Business Case
When the government raises taxes it adversely affect the company as they may have to pay more taxes on its profits, known as corporation taxes and alters tax exemptions. The company may have less money for hiring and investment and might pass the increase on to the consumers in the form of higher prices. This will reduce the amount of disposable income and may spend less on goods and services as they may have to even spend more on paying taxes such as VAT.
In contrast if taxes are lowered, it stimulates investment spending and job creation.
1.6 How monetary policy affects the business?

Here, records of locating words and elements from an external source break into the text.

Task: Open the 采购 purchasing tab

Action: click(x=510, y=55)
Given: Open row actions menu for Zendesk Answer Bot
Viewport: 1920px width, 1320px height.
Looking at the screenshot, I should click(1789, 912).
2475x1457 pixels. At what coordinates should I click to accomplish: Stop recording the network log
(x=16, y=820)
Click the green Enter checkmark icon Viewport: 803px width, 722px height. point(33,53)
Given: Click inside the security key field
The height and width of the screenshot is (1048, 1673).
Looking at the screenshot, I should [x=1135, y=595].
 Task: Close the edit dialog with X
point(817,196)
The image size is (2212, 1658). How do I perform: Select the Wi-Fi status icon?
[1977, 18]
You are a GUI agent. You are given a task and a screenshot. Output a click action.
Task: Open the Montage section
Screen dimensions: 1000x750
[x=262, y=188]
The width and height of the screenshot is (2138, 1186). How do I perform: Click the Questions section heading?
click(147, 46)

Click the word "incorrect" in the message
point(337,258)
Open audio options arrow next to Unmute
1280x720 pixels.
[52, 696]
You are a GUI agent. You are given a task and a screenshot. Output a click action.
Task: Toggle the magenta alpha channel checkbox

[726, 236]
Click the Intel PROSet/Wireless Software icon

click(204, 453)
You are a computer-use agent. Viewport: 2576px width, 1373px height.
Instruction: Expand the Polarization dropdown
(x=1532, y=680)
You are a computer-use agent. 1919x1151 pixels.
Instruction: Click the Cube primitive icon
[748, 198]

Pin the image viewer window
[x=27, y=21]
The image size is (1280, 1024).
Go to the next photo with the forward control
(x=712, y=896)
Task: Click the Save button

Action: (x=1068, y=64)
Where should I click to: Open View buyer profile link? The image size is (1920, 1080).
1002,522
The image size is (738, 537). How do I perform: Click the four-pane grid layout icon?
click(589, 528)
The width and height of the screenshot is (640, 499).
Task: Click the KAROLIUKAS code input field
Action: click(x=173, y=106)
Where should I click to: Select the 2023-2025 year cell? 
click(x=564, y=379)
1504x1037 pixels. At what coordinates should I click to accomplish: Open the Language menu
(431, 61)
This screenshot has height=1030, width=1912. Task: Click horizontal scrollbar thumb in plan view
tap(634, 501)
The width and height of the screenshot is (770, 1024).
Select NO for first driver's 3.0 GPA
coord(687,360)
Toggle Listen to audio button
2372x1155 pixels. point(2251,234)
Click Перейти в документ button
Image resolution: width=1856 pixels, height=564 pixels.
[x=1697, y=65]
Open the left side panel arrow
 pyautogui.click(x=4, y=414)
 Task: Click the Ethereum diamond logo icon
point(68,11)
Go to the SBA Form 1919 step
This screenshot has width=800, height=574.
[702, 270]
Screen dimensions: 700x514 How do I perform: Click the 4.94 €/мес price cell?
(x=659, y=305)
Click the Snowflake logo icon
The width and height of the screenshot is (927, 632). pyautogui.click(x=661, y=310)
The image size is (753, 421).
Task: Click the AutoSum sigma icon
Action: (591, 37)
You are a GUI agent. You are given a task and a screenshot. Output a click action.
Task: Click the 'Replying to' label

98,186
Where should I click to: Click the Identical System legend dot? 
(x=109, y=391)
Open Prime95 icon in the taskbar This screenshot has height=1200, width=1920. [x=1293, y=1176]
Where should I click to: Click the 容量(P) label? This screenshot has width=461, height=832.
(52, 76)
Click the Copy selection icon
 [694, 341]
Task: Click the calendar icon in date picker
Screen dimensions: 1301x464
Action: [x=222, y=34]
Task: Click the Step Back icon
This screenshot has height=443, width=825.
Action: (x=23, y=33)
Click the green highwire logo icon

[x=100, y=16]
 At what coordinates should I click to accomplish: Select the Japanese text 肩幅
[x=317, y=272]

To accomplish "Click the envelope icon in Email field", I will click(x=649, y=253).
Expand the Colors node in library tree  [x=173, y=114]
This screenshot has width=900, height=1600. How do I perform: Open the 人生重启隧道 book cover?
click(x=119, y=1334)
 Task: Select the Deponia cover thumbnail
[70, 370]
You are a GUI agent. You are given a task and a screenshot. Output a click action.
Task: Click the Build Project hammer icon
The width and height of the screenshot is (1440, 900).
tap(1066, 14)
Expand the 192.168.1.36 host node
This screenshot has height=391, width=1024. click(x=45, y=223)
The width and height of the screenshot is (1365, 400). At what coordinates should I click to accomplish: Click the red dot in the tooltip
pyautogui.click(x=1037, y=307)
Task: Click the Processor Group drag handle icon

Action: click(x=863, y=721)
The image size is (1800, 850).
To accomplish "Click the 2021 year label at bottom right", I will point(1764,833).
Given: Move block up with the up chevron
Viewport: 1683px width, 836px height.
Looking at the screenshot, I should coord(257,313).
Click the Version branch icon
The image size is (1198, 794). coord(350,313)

It affects the overall economy, especially the companies, as it affects the ability for firms to obtain loans.
1.6.1Lower interest rate
When the central bank lowers the interest rates it eases the access to credit and thereby the company can use it for their business expansion and invest in new machinery and new launch of products. It also makes shares more attractive to buy and increases the financial strength of the business. It will make the company investment projects more attractive. It also depreciates the local currency against foreign currency, which increases the demand for domestic goods and thereby increase exports and reduces imports.
1.6.2 Higher interest rate
On the other hand, an increase in interest rates reduces the money supply and makes it more difficult for firms to borrow and makes imports more attractive. This offers one benefit for local firms who purchase raw materials from abroad as it will be cheaper however make it harder for them to export.